Task Versioning

Inspect Evals contains > 200 Inspect AI Tasks.

Tasks evolve via bug fixes, refactors, dataset updates, or evaluation logic changes.

Changes that can break task invocations or affect the comparability of eval results require a task version bump.

Task version structure

The task version attribute must be set on every task in inspect_evals. See versioning-metadata for how this is set.

For all tasks in inspect evals, the version must conform to the scheme N-X.

N tracks changes that affect task comparability, signaling that evaluation results may not be comparable with previous versions. Integer 1, 2, 3, ....

X tracks changes that affect the Task interface.
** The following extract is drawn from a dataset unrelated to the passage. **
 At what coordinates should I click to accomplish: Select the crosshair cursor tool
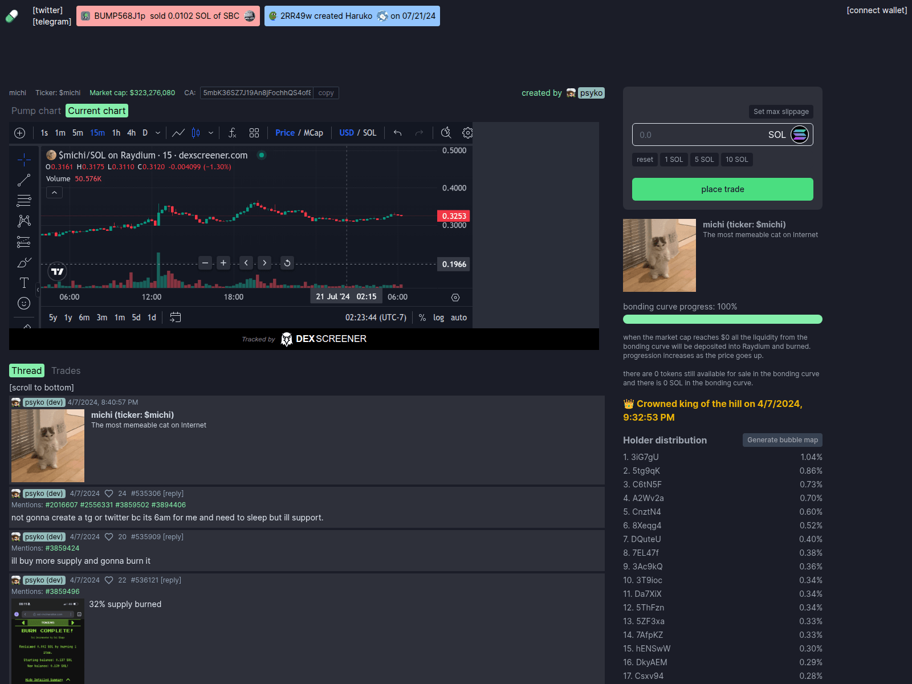24,160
Upper case A, B, C, ....

Increments to N and X components never decrease, e.g. 1-C to 2-C, but never 1-C to 2-A.

Since N and X are independent, a change can affect both simultaneously, e.g. 1-C to 2-D.

Versions for new evals should be set as 1-A.

Example

Version information is set on the eval.yaml in the associated eval folder:

title: 'MASK: Disentangling Honesty from Accuracy in AI Systems'
description: |
  Evaluates honesty in large language models by testing whether they contradict their own beliefs when pressured to lie.
arxiv: https://arxiv.org/abs/2503.03750
group: Safeguards
contributors:
- 'Scott-Simmons'
version: "2-A"
tasks:
- name: mask
  dataset_samples: 1000

When to bump the task version

Bump N when

A task changes in a way that breaks fair evaluation comparisons between versions of that task.

Bump X when

A task’s interface changes in a way that could break compatibility with users’ workflows.
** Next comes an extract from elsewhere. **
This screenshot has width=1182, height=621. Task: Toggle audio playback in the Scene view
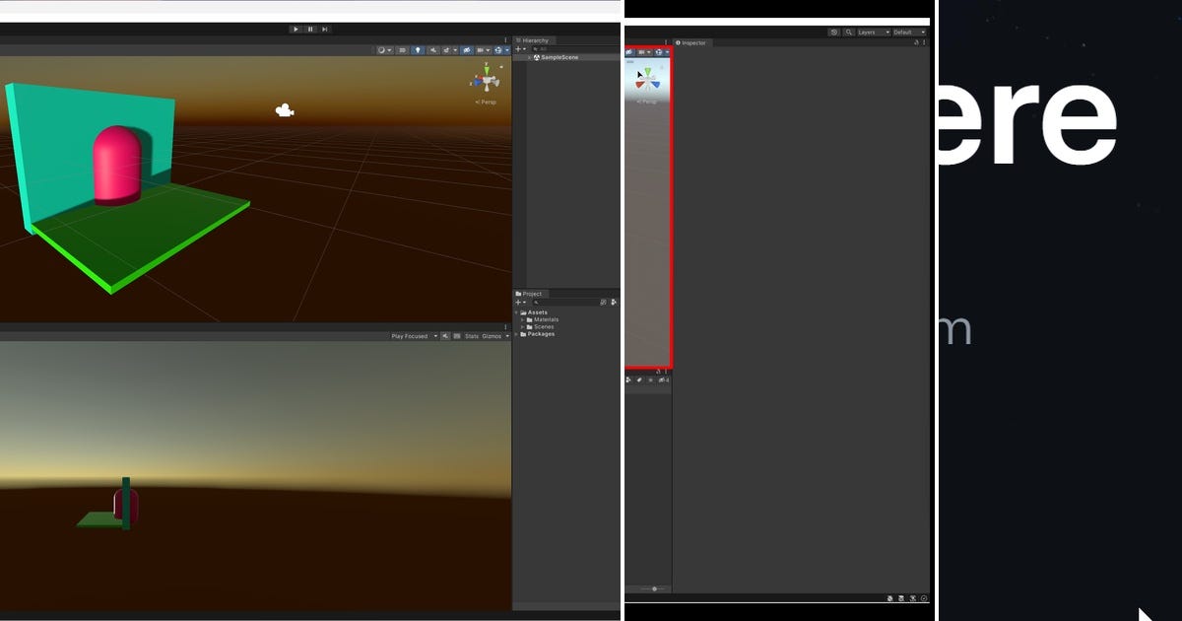click(433, 49)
Examples of when to bump the task version

N –> N+1: Changes to a Task’s comparability

Bump a task version whenever a change could make results non-comparable for the same model across versions, e.g. 3-D goes to 4-D.

Examples include:

  • Bug fixes that affect evaluation results
  • Changes to scoring logic
  • Dataset changes
  • Parameter changes that influence model behavior or scoring
  • Prompt or template changes

X –> Y (next letter): Incompatible changes to a Task’s interface

Backward or forward-incompatible Task interface changes require a version bump, e.g. 3-D goes to 3-E.

Backward-incompatible change

Changes that break existing invocations.

Before:

@task
def example_task(
    max_toks: int,
    ...,
) -> Task:
    ...

After:

@task
def example_task(
    max_tokens: int,
    ...,
) -> Task:
    ...

A version bump is required because old invocations using max_toks will fail after the change is applied.
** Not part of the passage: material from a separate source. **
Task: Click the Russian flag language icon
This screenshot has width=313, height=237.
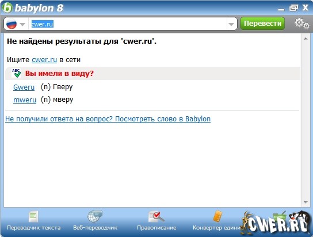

Forward-incompatible change

Changes that old versions cannot express.

Before:

@task
def example_task(
    ...,
) -> Task:
    dataset = get_dataset(shuffle=False)
    ...

After:

@task
def example_task(
    ...,
    shuffle: bool = False,
) -> Task:
    dataset = get_dataset(shuffle=shuffle)
    ...

A version bump is required because old versions would fail when explicitly invoked with the shuffle parameter (i.e. -T shuffle=… will fail).

Bumping the Changelog

Once an eval task has a version bump, the associated README requires a changelog that tracks increments in task versions. Example.

If the changelog section already exists, add an entry for the new version.

Evals with > 1 task

Evals can sometimes be associated with multiple tasks, such as fortress (task 1: fortress_adversarial; task 2: fortress_benign).

They share a single changelog, i.e. version bumps are applied together. Example.